**PROVIDED INFORMATION:**
________

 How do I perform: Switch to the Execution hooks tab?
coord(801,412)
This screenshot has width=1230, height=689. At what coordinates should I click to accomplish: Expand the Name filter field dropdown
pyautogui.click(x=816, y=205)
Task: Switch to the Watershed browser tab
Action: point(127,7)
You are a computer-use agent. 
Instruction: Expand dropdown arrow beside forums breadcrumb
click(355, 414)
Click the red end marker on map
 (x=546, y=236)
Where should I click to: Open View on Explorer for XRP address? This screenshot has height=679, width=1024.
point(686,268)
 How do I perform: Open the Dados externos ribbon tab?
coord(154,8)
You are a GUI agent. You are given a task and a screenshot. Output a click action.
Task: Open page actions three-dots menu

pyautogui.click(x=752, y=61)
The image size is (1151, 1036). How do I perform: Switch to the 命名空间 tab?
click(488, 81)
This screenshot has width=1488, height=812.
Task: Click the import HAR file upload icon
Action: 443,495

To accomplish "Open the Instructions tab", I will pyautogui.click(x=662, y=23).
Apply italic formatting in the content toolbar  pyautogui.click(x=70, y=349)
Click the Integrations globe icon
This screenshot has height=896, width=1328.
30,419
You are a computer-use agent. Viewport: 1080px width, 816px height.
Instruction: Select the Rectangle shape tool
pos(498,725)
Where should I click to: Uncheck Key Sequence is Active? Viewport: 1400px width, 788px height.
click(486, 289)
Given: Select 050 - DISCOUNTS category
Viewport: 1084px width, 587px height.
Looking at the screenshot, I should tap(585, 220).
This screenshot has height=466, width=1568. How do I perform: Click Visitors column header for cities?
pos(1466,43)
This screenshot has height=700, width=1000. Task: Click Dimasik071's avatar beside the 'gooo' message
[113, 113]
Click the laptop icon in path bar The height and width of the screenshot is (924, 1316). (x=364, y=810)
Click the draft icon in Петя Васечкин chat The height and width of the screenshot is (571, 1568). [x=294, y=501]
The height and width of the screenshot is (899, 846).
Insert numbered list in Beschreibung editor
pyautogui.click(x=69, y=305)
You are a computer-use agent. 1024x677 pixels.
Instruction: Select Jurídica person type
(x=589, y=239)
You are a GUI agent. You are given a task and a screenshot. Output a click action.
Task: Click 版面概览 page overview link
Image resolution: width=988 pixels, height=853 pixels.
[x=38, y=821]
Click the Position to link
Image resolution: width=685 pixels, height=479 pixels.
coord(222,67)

________

**EXERCISE GOAL:** Once more and in full, please write out the listing above exactly.

**SOLUTION TO THIS EXERCISE:**
 How do I perform: Switch to the Execution hooks tab?
coord(801,412)
This screenshot has width=1230, height=689. At what coordinates should I click to accomplish: Expand the Name filter field dropdown
pyautogui.click(x=816, y=205)
Task: Switch to the Watershed browser tab
Action: point(127,7)
You are a computer-use agent. 
Instruction: Expand dropdown arrow beside forums breadcrumb
click(355, 414)
Click the red end marker on map
 (x=546, y=236)
Where should I click to: Open View on Explorer for XRP address? This screenshot has height=679, width=1024.
point(686,268)
 How do I perform: Open the Dados externos ribbon tab?
coord(154,8)
You are a GUI agent. You are given a task and a screenshot. Output a click action.
Task: Open page actions three-dots menu

pyautogui.click(x=752, y=61)
The image size is (1151, 1036). How do I perform: Switch to the 命名空间 tab?
click(488, 81)
This screenshot has width=1488, height=812.
Task: Click the import HAR file upload icon
Action: 443,495

To accomplish "Open the Instructions tab", I will pyautogui.click(x=662, y=23).
Apply italic formatting in the content toolbar  pyautogui.click(x=70, y=349)
Click the Integrations globe icon
This screenshot has height=896, width=1328.
30,419
You are a computer-use agent. Viewport: 1080px width, 816px height.
Instruction: Select the Rectangle shape tool
pos(498,725)
Where should I click to: Uncheck Key Sequence is Active? Viewport: 1400px width, 788px height.
click(486, 289)
Given: Select 050 - DISCOUNTS category
Viewport: 1084px width, 587px height.
Looking at the screenshot, I should tap(585, 220).
This screenshot has height=466, width=1568. How do I perform: Click Visitors column header for cities?
pos(1466,43)
This screenshot has height=700, width=1000. Task: Click Dimasik071's avatar beside the 'gooo' message
[113, 113]
Click the laptop icon in path bar The height and width of the screenshot is (924, 1316). (x=364, y=810)
Click the draft icon in Петя Васечкин chat The height and width of the screenshot is (571, 1568). [x=294, y=501]
The height and width of the screenshot is (899, 846).
Insert numbered list in Beschreibung editor
pyautogui.click(x=69, y=305)
You are a computer-use agent. 1024x677 pixels.
Instruction: Select Jurídica person type
(x=589, y=239)
You are a GUI agent. You are given a task and a screenshot. Output a click action.
Task: Click 版面概览 page overview link
Image resolution: width=988 pixels, height=853 pixels.
[x=38, y=821]
Click the Position to link
Image resolution: width=685 pixels, height=479 pixels.
coord(222,67)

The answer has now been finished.